A Winter Festival of Chamber Music, Featuring Some Rarely Performed Works

Seattle Chamber Music Festival

For 31 years, Seattle has been blessed for a month every summer with some of the best chamber music performances in the country, and for a decade and more, a long weekend of more of the same in the winter. Founding artistic director and cellist Toby Saks of Seattle Chamber Music Society recently presided over a seamless turnover of leadership to violinist James Ehnes, a long-time player with both summer and winter festivals. This past weekend was the first with his stamp on it.

Four concerts were presented at Nordstrom Recital Hall at Benaroya Hall. As has been the usual format, three have been a free recital followed by a paid-for performance, the two together being a generous serving of music. The fourth has usually been a special concert: This time it was Ehnes and pianist Andrew Armstrong in a concert-long violin and piano recital.

James Ehnes

Instead of three recitals, each featuring one musician, Ehnes chose to feature music, specifically the three string quartets of Brahms, played by the same four musicians.
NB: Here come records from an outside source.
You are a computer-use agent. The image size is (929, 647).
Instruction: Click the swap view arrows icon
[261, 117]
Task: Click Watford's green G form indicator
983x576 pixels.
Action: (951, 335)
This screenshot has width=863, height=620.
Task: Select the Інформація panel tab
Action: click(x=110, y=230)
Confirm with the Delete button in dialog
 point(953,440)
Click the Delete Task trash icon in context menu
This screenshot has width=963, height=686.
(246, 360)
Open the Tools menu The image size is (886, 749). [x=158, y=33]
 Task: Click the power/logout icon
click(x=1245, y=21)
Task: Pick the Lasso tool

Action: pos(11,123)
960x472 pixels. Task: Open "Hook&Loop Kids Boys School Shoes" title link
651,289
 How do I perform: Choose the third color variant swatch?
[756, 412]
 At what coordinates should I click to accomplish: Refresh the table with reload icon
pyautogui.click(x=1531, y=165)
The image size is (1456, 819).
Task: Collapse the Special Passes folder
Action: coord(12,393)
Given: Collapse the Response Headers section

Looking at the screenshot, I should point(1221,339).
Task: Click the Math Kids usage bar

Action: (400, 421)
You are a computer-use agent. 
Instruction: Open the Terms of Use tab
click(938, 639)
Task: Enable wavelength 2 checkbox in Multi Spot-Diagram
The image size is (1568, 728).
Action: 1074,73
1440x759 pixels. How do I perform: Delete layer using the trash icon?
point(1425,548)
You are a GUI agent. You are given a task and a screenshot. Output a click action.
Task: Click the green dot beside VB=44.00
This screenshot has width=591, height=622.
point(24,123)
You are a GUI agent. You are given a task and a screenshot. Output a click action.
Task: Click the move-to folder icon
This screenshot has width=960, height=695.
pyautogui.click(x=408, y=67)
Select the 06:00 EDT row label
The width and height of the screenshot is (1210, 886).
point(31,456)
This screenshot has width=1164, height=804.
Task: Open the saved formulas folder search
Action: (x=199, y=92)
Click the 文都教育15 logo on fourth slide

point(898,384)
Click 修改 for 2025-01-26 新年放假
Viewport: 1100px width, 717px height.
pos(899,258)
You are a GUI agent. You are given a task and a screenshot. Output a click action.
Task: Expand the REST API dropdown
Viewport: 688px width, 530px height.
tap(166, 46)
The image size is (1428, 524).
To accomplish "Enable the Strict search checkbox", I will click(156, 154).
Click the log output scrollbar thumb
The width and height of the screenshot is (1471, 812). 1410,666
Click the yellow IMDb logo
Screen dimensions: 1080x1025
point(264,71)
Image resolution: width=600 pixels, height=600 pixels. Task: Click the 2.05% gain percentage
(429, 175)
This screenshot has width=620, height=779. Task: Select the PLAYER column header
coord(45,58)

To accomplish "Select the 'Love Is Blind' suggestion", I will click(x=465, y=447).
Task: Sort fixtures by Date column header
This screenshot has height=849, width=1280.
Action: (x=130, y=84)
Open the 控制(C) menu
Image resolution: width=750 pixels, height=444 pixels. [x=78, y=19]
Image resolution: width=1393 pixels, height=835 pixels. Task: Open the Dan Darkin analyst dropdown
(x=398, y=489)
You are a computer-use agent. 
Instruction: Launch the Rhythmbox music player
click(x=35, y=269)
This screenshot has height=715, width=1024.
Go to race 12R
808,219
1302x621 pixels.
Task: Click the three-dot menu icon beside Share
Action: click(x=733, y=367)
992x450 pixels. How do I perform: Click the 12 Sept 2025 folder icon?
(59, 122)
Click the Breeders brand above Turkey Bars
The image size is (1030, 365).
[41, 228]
At the Friday and Sunday performances, with Quartets Nos. 2 and 3, Ehnes played first violin, Amy Schwartz Moretti, second violin; Richard O’Neill, viola; and Robert deMaine, cello.

The four have played at these festivals often, and have chosen to play together outside it in an informal alliance (something that must be hard to arrange: Moretti lives in Macon, Georgia; O’Neill divides his time between California and Korea; deMaine is based in Detroit; and Ehnes, a Canadian, leads a peripatetic existence around the world).

It showed in their excellent ensemble work and similarity of approach. In Friday’s concert, they also played together in Bartók’s Quartet No. 4, surprisingly its first appearance at any SCMS concert, giving a superb performance, highlighted by their sure feeling for the music and their ease in conveying that to the audience.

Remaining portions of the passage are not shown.